Argentina 1978: el mundial de Argentina
El Mundial 1978 dejó en el recuerdo una gran selección Argentina campeona que, si no hubiera teñido esa cuota de suerte en la final que el destino a veces suele regalar, hoy estaríamos hablando de una Holanda merecidamente campeona.
En realidad, la selección Argentina fue la mejor. Tuvo una idea futbolística muy clara y una preparación física notable. Después de 1974, César Luis Menotti convirtió a la selección bajo un contexto filosófico imposible de rebatir. Con la base de Huracán campeón de 1973, comenzó la construcción del equipo cual rompecabezas y logró obtener una mezcla homogénea de calidad absoluta.
Ya en el Mundial, igualmente Argentina necesitó del factor suerte en algunos tramos. La derrota con Italia hizo depender de una goleada sobre Perú por 4 goles y la albiceleste pudo convertir 6.

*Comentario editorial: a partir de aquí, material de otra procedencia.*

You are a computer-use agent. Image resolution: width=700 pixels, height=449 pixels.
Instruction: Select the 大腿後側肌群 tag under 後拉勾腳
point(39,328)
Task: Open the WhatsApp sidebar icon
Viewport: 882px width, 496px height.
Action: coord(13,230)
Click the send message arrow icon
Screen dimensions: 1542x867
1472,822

Allí, se perfiló como candidata, arrasando a Brasil y Polonia esperando a Holanda en la final. Justamente, los holandeses llegaban con el sabor a revancha de la final perdida del 74, y sin tanta exquisitez como en el Mundial pasado, se alzó como favorito: ganó a Irán, Perú y aunque perdió con Escocia, luego goleó a Austria 5-1, empató con Alemania y venció a Italia.

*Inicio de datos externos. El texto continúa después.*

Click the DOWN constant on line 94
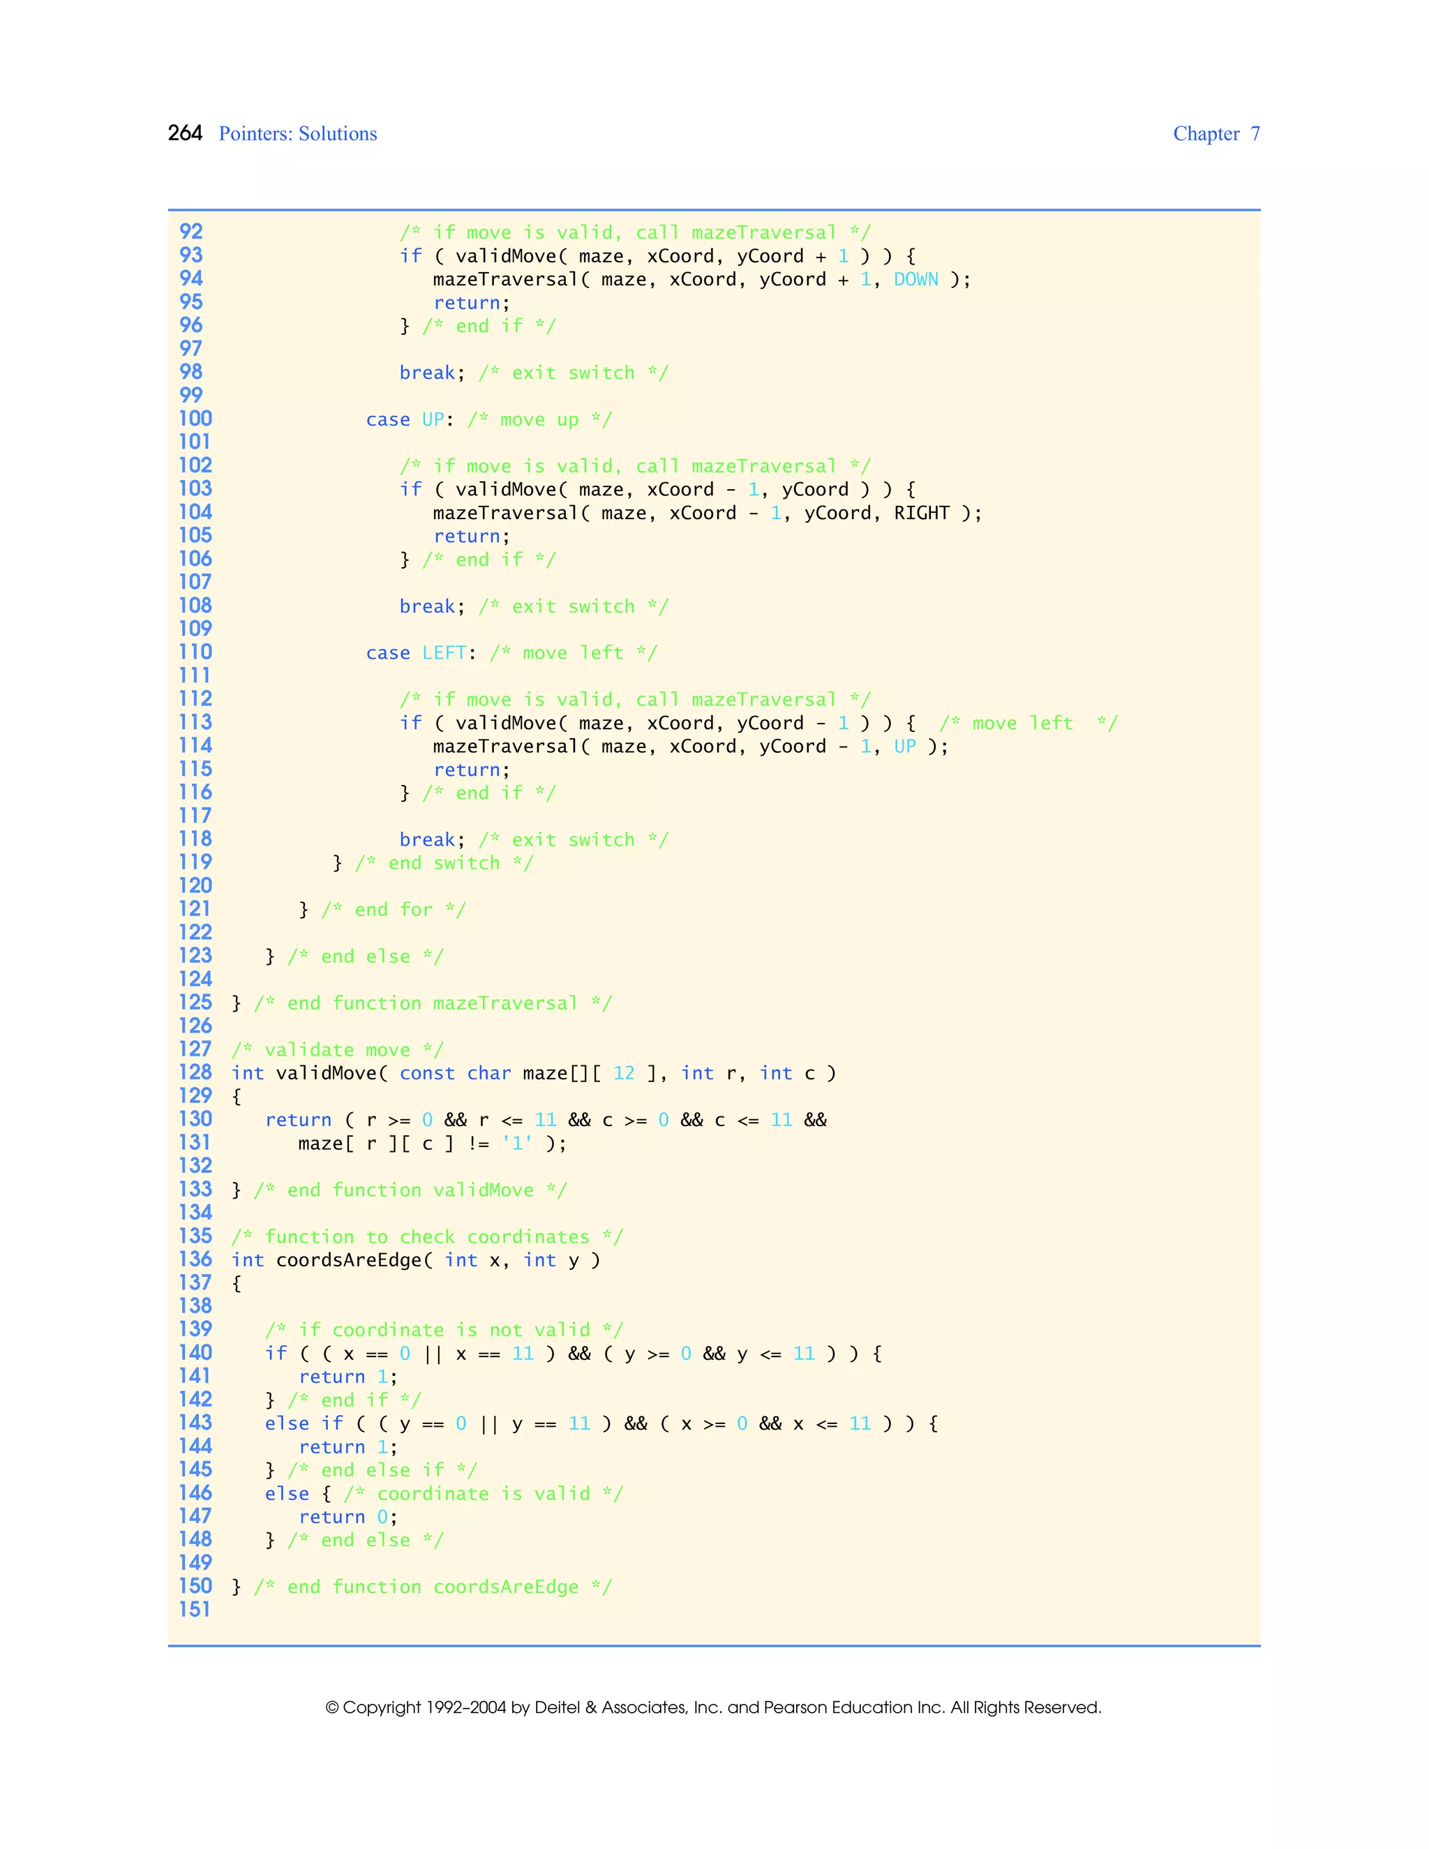The width and height of the screenshot is (1429, 1849). click(x=916, y=279)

La final fue la esperada y por qué no, la lógica. La figura del "Matador" Mario Alberto Kempes llegaba crecida por los goles convertidos y con un equipo que no podía perder ante un estadio de River Plate con un lleno total.
El mismo Kempes y Nanninga pusieron los goles en los 90 minutos y la historia podría haberse escrito a favor de Holanda si el tiro de Rensenbrick no hubiera dado en el poste a segundos del final.
El destino estaba escrito en favor de la Argentina. Inconscientes probablemente del contexto socio político que estaba viviendo el país (gobierno defacto con miles de desaparecidos), el festejo borró momentáneamente la desgracia por 30 minutos, en esos mismo donde Kempes y Bertoni marcaron el 3-1 final y la primer Copa para Argentina en 48 años de historia mundialista.
Producto del marketing, las camisetas de cada selección dejaban ver el logo de su marca y el balón, este vez, el llamado Tango, tuvo un diseño más dinámico y fue el primero de la nueva estética que tienen los balones modernos.